En las centrales de producción de energía, el mantenimiento condiciona directamente la disponibilidad de las instalaciones, la seguridad de los equipos y el cumplimiento de las exigencias reglamentarias. Estructurar la organización del mantenimiento se convierte, por tanto, en una palanca operativa para asegurar la fiabilidad de los equipos, reducir las paradas no planificadas y gestionar el rendimiento a largo plazo.

Puntos clave

  • La estructuración del mantenimiento comienza por la jerarquización de los equipos: el análisis de criticidad permite concentrar los esfuerzos en los activos con mayor impacto en la seguridad, la disponibilidad y la conformidad, y adaptar las estrategias de mantenimiento en consecuencia.
  • La reducción de las paradas no planificadas se basa en la explotación de los datos de mantenimiento: el análisis de los historiales de averías y el seguimiento de indicadores sencillos (MTBF, MTTR, disponibilidad) permiten pasar de un mantenimiento reactivo a un enfoque más anticipativo.

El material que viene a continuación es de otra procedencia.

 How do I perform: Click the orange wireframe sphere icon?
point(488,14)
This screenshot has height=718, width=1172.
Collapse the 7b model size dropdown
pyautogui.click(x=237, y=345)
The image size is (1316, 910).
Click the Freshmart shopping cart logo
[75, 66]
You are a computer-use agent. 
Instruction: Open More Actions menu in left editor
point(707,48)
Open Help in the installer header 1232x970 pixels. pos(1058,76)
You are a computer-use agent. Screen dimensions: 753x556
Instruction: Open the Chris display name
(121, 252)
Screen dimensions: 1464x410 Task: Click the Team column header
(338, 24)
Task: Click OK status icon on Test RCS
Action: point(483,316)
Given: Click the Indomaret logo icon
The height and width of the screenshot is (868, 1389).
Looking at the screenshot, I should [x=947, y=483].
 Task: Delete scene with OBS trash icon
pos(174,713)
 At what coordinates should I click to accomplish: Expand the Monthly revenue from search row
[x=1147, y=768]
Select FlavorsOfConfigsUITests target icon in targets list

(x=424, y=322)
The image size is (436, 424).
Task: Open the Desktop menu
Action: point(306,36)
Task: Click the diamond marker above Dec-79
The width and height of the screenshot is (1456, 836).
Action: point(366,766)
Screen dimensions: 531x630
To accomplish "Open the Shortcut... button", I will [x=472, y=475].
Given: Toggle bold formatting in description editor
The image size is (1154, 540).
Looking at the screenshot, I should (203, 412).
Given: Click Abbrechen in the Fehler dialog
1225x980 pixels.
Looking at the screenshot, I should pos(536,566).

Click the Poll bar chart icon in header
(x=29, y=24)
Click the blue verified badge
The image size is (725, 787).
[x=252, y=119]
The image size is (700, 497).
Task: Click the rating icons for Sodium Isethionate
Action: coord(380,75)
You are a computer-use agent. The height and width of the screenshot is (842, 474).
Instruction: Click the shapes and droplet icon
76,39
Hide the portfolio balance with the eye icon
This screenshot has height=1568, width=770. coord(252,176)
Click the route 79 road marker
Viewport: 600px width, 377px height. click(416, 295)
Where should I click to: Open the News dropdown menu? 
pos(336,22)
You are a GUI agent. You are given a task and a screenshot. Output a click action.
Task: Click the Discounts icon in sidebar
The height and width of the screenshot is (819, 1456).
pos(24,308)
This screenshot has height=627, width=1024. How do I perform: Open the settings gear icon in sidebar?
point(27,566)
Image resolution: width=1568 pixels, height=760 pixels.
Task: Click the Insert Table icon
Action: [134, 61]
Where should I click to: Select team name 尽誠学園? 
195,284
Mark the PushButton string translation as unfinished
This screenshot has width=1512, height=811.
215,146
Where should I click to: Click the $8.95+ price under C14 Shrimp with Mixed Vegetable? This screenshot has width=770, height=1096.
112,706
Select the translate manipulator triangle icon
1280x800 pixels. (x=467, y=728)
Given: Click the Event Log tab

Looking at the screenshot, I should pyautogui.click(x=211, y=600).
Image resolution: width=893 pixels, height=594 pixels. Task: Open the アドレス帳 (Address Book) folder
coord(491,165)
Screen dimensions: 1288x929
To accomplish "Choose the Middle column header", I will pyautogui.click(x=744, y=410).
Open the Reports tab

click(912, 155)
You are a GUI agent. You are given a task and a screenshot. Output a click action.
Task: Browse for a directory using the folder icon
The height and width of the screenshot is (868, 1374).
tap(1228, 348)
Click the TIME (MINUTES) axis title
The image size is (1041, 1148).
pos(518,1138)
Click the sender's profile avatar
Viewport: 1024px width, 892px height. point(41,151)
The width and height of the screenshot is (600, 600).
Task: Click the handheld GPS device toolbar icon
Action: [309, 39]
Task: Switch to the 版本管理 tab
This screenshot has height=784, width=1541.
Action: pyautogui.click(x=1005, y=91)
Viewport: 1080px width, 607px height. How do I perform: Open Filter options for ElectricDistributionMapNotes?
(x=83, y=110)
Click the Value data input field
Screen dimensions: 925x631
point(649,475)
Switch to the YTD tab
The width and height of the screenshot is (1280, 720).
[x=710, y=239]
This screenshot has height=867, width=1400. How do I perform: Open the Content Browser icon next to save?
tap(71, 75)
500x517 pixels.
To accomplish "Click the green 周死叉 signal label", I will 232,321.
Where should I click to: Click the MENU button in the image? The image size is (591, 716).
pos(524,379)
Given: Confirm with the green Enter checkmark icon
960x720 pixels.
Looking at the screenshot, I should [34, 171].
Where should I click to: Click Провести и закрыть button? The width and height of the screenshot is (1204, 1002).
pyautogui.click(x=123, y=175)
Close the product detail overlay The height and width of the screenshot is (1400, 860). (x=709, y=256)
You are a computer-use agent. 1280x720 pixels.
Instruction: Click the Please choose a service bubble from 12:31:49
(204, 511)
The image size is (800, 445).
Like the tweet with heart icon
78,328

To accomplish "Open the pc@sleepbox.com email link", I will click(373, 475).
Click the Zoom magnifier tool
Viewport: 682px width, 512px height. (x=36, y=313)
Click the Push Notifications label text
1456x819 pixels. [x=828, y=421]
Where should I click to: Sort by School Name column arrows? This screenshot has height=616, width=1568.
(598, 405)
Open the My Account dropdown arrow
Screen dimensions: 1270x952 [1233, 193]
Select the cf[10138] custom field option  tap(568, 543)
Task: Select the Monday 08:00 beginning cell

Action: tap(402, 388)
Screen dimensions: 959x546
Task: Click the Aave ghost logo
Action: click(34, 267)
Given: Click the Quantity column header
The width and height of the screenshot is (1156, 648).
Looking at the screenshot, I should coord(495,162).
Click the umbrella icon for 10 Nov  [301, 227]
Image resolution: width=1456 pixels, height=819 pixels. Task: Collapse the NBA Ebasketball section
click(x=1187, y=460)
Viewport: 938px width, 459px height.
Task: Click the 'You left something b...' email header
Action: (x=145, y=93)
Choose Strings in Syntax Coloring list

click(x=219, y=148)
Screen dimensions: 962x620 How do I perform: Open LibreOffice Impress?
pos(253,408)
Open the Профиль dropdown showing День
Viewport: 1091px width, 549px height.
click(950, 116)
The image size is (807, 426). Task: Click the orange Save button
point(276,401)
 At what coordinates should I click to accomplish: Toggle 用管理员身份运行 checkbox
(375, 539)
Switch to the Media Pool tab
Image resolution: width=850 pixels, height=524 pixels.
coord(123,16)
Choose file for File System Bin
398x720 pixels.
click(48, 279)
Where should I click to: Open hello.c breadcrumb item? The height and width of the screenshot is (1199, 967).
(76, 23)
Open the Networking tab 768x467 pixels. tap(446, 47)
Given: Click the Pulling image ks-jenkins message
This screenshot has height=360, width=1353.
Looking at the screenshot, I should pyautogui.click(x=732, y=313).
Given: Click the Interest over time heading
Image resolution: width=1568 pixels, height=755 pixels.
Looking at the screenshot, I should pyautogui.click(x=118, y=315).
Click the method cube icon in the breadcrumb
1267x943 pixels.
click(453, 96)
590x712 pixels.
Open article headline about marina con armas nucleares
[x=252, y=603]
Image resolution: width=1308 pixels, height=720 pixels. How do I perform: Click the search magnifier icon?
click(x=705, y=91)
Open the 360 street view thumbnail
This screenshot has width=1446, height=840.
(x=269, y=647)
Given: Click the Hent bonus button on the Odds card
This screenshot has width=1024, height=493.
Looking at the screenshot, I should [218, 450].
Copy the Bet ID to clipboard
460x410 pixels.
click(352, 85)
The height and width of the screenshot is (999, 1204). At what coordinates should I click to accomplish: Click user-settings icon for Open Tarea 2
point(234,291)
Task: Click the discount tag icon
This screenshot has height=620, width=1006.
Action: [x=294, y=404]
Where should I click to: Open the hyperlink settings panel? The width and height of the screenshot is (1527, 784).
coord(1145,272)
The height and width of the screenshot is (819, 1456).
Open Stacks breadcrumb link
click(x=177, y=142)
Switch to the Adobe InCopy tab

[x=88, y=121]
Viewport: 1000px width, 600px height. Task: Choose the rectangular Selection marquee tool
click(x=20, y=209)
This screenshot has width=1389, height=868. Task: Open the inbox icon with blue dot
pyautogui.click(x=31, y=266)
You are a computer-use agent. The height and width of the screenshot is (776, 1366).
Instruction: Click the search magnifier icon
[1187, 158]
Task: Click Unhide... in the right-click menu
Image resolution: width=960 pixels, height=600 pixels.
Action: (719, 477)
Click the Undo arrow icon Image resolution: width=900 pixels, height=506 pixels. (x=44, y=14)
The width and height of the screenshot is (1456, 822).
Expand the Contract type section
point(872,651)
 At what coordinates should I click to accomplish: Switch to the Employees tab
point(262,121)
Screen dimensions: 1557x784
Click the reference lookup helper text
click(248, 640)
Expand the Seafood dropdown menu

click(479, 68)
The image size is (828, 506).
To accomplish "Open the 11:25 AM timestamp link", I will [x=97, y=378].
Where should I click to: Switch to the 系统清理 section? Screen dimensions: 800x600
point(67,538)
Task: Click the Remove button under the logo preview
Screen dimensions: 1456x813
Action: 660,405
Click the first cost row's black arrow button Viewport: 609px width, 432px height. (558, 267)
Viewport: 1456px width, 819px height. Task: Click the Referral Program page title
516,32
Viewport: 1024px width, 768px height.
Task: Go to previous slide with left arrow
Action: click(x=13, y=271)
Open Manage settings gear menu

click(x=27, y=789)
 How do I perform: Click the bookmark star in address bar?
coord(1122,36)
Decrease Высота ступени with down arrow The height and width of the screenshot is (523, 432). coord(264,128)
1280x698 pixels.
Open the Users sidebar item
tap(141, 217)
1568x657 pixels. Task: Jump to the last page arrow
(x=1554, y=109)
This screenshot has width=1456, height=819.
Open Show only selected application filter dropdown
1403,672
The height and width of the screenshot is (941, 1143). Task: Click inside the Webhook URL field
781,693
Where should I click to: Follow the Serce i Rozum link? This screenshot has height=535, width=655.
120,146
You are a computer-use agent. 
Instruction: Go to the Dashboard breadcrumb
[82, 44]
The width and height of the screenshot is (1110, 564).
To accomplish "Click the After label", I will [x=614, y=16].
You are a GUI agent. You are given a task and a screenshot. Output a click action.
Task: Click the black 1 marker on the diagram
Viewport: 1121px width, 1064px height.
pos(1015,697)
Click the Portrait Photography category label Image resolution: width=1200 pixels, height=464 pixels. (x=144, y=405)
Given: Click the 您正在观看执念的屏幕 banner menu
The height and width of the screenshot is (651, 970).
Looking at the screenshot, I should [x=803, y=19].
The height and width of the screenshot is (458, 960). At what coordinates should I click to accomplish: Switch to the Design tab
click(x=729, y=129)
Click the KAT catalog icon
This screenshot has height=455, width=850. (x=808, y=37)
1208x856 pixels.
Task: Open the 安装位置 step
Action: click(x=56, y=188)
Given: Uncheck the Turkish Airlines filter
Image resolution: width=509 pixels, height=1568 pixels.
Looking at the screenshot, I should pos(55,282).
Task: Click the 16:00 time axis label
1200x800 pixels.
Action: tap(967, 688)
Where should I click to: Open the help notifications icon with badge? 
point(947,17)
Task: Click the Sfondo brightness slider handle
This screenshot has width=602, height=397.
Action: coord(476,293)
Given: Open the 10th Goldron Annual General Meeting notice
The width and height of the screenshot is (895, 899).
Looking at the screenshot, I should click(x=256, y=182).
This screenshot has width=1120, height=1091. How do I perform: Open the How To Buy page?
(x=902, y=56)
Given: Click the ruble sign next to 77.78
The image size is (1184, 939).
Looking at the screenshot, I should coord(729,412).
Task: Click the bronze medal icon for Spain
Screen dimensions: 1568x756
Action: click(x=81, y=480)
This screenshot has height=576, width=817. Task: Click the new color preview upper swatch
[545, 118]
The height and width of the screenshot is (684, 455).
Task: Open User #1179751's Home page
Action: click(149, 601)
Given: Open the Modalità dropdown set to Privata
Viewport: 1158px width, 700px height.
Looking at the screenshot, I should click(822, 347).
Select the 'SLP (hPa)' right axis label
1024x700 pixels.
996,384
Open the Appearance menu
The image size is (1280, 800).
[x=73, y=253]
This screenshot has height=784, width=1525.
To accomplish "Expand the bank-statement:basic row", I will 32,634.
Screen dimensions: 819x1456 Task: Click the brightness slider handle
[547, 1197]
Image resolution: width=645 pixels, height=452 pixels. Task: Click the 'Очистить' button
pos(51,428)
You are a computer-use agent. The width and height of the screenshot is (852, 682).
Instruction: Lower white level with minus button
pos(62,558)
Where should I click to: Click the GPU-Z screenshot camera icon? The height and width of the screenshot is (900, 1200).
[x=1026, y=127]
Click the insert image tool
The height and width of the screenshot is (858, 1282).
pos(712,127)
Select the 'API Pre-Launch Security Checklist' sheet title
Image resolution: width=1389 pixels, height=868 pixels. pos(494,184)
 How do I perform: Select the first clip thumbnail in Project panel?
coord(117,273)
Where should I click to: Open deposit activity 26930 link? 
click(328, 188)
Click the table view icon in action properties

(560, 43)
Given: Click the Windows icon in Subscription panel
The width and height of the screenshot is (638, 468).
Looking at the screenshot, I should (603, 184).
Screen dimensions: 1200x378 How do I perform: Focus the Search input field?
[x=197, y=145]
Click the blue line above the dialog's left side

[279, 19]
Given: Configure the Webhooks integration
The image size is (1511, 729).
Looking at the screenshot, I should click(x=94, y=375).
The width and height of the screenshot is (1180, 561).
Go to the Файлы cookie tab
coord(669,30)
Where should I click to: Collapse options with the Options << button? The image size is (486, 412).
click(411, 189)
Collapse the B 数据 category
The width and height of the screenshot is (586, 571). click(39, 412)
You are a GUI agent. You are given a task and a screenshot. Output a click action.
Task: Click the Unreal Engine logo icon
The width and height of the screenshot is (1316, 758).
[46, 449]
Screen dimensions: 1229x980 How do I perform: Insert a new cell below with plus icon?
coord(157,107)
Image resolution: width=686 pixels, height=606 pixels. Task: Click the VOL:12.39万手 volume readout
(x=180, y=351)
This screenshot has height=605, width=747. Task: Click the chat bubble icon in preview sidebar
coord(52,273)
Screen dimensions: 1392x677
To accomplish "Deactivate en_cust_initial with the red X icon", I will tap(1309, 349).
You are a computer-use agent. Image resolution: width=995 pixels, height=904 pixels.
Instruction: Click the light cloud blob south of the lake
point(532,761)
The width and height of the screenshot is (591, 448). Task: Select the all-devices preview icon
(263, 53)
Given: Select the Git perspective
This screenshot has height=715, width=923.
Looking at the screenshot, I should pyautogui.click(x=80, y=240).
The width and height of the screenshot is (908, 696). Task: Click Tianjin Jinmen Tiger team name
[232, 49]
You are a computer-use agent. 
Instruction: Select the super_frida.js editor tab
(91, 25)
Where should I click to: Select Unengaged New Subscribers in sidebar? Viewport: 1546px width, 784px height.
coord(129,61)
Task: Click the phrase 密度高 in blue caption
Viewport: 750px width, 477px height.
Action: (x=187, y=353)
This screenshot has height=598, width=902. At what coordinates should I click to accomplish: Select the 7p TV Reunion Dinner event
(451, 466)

  • La gestión del rendimiento debe integrar seguridad y organización: un mantenimiento eficaz se apoya en planes controlados, intervenciones preparadas y prácticas estandarizadas, con el fin de limitar las urgencias y las situaciones de riesgo.
  • La GMAO constituye una base organizativa para los responsables de mantenimiento: al centralizar los datos, los planes, los indicadores y la documentación reglamentaria, facilita la gestión, la trazabilidad y la conformidad de las centrales de producción de energía.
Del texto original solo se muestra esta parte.